La procédure devant cette Cour

  1. Comme mentionné précédemment, des appels mutuels ont été déposés auprès de ce tribunal contre le jugement du tribunal de la concurrence. Le 3 septembre 2025, nous avons tenu une audience, entendu les arguments des parties, et à la fin, nous avons recommandé aux parties ce que nous avions recommandé.  Le 17 septembre 2025, la société a annoncé qu'à la lumière des commentaires du tribunal lors de l'audience, elle ne laissait son appel que concernant les chapitres relatifs à la solidité des preuves et à la qualité des preuves (chapitre A.2 de l'appel) ; à la clause de la période de l'accord (chapitre 2 de l'appel) ; et la politique contre les importations parallèles (chapitre 7 de l'appel).  Le Commissaire a annoncé qu'il examinait l'appel du Défendeur, qui portait sur le chapitre sur l'importation parallèle.  Par conséquent, les principaux arguments des parties, ne concernant que les questions restantes à débattre, seront présentés.

Les arguments des parties

  1. La société a soutenu, concernant la solidité des preuves et la preuve que le tribunal s'était trompé en acceptant la position du Commissaire, que la preuve de la balance des probabilités est suffisante pour imposer une sanction financière.
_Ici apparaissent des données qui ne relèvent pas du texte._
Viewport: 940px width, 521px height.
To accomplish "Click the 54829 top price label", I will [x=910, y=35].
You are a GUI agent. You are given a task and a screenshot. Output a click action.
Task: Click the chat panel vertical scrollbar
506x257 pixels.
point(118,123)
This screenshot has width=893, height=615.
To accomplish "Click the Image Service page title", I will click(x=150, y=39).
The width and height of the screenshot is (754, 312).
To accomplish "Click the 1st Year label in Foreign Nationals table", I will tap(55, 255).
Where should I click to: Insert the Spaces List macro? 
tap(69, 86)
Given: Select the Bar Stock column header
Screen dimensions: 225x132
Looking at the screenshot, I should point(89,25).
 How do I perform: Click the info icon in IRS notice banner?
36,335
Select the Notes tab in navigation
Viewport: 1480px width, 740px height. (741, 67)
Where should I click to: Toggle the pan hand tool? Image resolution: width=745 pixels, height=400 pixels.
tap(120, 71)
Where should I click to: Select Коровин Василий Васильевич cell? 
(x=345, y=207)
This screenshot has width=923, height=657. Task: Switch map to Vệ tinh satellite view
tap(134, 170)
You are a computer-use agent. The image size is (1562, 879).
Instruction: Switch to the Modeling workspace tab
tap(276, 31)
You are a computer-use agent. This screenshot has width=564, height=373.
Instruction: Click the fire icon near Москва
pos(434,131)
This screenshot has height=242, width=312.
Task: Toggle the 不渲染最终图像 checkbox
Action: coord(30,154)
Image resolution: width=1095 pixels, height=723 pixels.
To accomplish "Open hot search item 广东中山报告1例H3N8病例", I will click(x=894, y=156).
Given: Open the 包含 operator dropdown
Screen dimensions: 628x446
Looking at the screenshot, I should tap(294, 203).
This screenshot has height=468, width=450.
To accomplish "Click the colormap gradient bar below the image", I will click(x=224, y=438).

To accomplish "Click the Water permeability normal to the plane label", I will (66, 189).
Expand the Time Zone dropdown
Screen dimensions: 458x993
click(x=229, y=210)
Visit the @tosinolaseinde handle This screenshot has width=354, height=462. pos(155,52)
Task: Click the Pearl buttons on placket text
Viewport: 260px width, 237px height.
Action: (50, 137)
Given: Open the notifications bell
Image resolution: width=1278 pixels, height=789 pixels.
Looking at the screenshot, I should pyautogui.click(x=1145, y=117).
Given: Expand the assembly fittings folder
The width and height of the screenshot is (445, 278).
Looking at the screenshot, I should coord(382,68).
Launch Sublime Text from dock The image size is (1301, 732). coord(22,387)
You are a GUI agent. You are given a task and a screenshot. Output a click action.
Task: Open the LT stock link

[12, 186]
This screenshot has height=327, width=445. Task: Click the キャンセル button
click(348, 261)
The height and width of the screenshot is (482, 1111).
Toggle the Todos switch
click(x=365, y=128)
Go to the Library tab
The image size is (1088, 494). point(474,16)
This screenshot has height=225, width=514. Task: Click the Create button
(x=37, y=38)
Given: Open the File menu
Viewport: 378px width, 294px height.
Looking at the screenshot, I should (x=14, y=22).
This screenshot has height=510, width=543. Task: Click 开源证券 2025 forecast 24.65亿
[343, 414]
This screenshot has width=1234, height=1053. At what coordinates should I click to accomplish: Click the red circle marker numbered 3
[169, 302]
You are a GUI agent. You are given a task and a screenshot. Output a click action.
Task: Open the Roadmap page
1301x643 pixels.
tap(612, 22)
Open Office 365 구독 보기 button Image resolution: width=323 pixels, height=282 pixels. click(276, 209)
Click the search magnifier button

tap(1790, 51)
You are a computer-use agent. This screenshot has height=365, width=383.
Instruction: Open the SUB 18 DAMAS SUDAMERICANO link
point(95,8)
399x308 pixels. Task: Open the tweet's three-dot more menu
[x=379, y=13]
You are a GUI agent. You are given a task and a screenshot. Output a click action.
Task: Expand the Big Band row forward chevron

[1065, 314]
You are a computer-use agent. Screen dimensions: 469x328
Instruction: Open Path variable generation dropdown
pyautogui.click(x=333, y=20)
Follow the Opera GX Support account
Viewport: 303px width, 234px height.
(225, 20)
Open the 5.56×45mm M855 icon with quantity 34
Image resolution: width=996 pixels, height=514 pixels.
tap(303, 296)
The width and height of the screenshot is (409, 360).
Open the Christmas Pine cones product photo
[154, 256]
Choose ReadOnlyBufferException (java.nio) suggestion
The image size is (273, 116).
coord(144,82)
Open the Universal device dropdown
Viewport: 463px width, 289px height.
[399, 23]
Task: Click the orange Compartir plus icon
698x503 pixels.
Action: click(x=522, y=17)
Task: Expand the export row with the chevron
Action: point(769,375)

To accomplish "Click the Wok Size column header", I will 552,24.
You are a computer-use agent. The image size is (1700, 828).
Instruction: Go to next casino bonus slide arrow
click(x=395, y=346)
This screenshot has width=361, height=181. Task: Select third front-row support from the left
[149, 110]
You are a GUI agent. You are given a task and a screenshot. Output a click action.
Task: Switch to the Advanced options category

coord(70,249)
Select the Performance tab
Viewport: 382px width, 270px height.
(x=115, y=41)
Cela s'explique par le critère du doute raisonnable coutumier en droit européen, à partir duquel le régime de sanctions en droit de la concurrence sera « importé » dans le droit israélien.  La norme de la balance des probabilités convient à un procès civil en raison d'un manque d'argent de poche entre deux parties égales, mais pas à l'imposition d'une sanction financière de sommes importantes.  De plus, il n'est pas constitutionnellement acceptable que le niveau de preuve dans les différentes lois accordant l'autorité d'imposer des sanctions financières soit un équilibre des probabilités, lorsqu'il s'agit d'une sanction accompagnée d'une condamnation sociale et de la violation des droits fondamentaux.  La question de la solidité des preuves est très importante au vu du fait que diverses autorités administratives ont été autorisées à imposer des sanctions financières ces dernières années.  Parallèlement à ce qui précède, il a été soutenu que, de toute façon, le Commissaire n'atteignait même pas le seuil de preuve de la balance des probabilités.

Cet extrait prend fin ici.